Escribió Jean-Jacques Rousseau que, “la igualdad en la riqueza debe consistir en que ningún ciudadano sea tan opulento que pueda comprar a otro, ni ninguno tan pobre que se vea precisado a venderse”. Un silogismo geométrico y filosófico que nos conduce al análisis de la corrupción, ahora que entramos en la recta final para concurrir a la convocatoria del Estado a la Consulta Popular Anticorrupción que, en buena lid, logramos imponer como perentoria e irrechazable más de cinco millones de colombianos que firmamos la solicitud.

Este miembro separatista de La Ilustración del siglo XVIII, filósofo, escritor, botánico, naturista y además músico, fue sobre todo un observador magnífico y crítico acérrimo de la sociedad de su tiempo, a la que describía como constituida por personas que firmaban un contrato social que les otorgaba ciertos derechos a cambio de abandonar la libertad de que podían disponer en estado natural y aceptar otros deberes, y de allí devino un importante aporte suyo, El contrato social, que me parece que sigue vigente entre nosotros en el siglo XXI.
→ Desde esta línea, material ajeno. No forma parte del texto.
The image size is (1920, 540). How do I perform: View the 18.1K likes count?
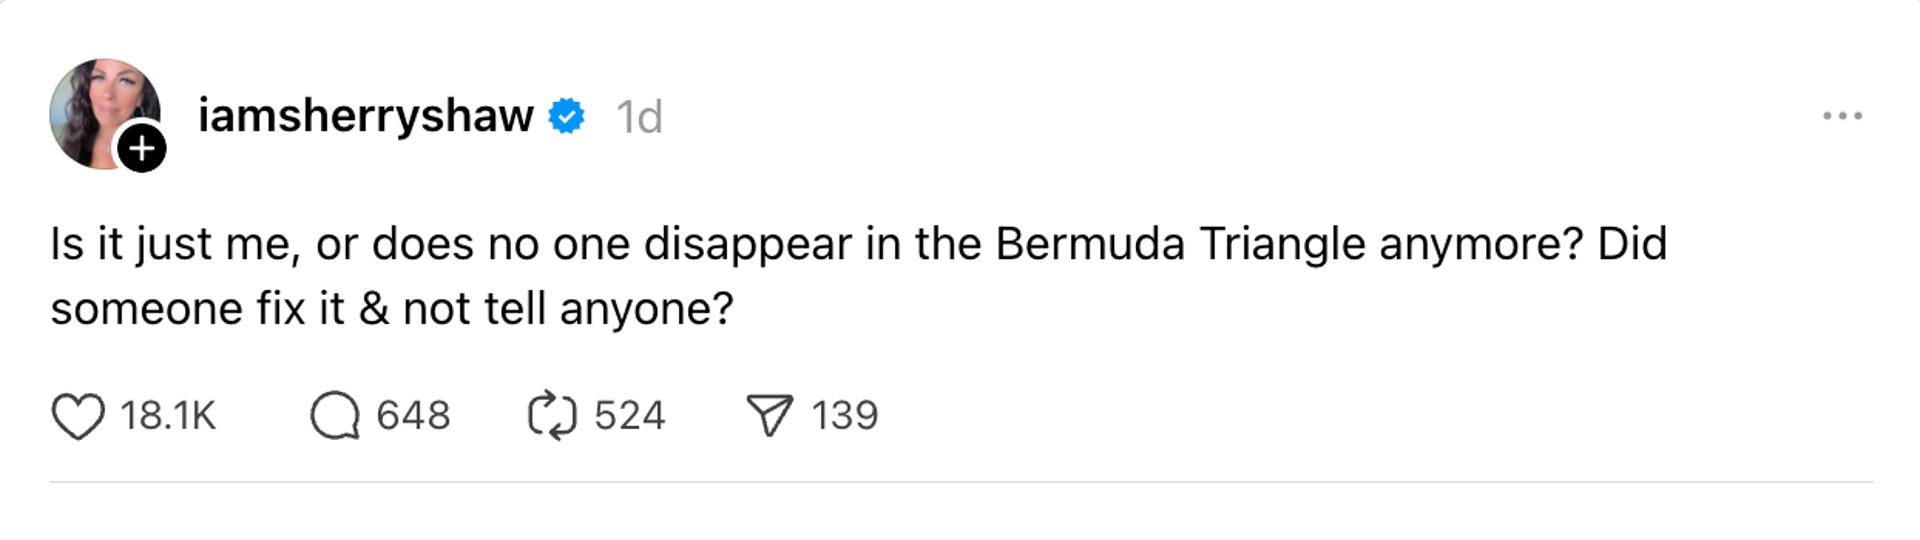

Suponía Rousseau que siendo los deberes y derechos de los individuos el contrato, el Estado era simplemente una entidad para hacerlo cumplir. Sin embargo, en nuestra sociedad caribe y siendo el Estado el principal –y a veces único– contratista de la inversión, los derechos de los individuos se modelan o adaptan a las necesidades de una maquinaria monstruosa que es el gobierno, donde la mayoría de los funcionarios y los representantes elegidos por voto popular se desbaratan por acceder a esos fondos, gordos y sin doliente, puesto que son ellos mismos quienes deberían hacer de guardianes del tesoro.

De manera que la desigualdad reinante en Colombia –y más aguda en el Caribe y en otras zonas apartadas del centro administrativo andino– conduce a la corrupción de manera exponencial de acuerdo con la lejanía en que se encuentren del gobierno central los municipios y corregimientos, tanto como las capitales. Por eso vemos con horror cómo caen presos alcaldes, contralores, concejales y ediles de pueblos casi inexistentes en la cartografía nacional, mientras sus pares en las capitales hacen lo mismo y roban aún más, se pasean orondos del brazo de aquellos que deberían fiscalizarlos, pero que también gustan del dinero abundante y sin dolientes del Estado.

Y como colofón, no existe sanción social sino más bien una gran admiración por la habilidad alcanzada por los corruptos y corruptores para permanecer intocables, siempre caminando en olor de transparencia, mientras todos oímos en voz baja historias de sus movidas chuecas con ganancias exorbitantes que, ¡oh!, contradicción, proceden de nuestros bolsillos de ciudadanos correctos pagadores de impuestos. La corrupción acabará cuando cada uno esté dispuesto a darle la espalda al amigo corrupto: mientras tanto, todos somos corruptos, así de sencilla y clara es la ecuación.